[Stored records]
((

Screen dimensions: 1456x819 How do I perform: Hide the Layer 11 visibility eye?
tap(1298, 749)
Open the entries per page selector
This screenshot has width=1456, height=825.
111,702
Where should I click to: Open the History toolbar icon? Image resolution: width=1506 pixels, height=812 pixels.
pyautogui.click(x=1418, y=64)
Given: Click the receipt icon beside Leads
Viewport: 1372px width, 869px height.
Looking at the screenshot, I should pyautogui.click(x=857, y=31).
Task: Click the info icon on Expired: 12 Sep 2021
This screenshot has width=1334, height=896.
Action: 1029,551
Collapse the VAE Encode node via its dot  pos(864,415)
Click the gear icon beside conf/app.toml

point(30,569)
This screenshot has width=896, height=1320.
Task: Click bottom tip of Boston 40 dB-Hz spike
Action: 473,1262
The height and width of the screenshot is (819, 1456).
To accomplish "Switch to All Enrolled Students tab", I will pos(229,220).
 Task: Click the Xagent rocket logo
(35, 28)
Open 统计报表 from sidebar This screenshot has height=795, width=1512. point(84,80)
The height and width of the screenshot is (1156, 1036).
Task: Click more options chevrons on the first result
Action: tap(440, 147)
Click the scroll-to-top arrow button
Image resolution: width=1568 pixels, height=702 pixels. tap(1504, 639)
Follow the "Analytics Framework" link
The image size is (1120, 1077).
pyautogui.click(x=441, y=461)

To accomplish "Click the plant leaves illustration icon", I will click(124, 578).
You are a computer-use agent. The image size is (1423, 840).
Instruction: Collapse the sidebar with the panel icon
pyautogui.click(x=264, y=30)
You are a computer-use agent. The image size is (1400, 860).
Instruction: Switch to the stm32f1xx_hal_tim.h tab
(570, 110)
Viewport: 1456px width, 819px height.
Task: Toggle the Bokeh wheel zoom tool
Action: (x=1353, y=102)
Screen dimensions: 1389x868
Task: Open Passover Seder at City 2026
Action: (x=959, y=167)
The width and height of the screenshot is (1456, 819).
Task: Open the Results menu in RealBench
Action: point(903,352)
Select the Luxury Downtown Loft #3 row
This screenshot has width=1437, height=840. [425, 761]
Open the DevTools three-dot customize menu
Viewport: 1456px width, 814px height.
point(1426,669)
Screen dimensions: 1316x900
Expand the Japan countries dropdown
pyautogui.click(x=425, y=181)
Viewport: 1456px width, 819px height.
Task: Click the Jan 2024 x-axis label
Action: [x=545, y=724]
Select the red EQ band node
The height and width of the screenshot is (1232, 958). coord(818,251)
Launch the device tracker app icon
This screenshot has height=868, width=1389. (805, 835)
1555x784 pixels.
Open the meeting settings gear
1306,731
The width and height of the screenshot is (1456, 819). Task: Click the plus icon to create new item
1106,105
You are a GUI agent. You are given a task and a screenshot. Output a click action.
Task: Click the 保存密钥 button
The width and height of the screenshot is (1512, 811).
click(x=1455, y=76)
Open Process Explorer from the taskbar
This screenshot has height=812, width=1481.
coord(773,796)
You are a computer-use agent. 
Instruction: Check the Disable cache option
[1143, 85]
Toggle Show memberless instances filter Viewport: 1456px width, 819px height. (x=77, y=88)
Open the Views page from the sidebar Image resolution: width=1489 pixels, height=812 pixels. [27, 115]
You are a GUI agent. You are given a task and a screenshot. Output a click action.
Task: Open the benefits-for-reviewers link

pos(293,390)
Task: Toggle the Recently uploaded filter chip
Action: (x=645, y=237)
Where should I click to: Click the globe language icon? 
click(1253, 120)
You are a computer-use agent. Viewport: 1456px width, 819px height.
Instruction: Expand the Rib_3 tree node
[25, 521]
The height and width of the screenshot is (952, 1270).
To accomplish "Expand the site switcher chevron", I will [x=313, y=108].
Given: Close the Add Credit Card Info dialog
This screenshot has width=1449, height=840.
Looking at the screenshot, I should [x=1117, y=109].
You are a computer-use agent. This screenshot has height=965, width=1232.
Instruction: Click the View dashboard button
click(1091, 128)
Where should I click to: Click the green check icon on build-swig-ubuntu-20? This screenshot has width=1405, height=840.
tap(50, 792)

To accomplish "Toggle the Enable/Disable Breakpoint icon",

))

* WORK INSTRUCTIONS
Restate word for word each line of the data from the one with "Where should I click to: Click the globe" to the last, keeping both ends.

* COMPLETED EXERCISE
Where should I click to: Click the globe language icon? 
click(1253, 120)
You are a computer-use agent. Viewport: 1456px width, 819px height.
Instruction: Expand the Rib_3 tree node
[25, 521]
The height and width of the screenshot is (952, 1270).
To accomplish "Expand the site switcher chevron", I will [x=313, y=108].
Given: Close the Add Credit Card Info dialog
This screenshot has width=1449, height=840.
Looking at the screenshot, I should [x=1117, y=109].
You are a computer-use agent. This screenshot has height=965, width=1232.
Instruction: Click the View dashboard button
click(1091, 128)
Where should I click to: Click the green check icon on build-swig-ubuntu-20? This screenshot has width=1405, height=840.
tap(50, 792)

To accomplish "Toggle the Enable/Disable Breakpoint icon",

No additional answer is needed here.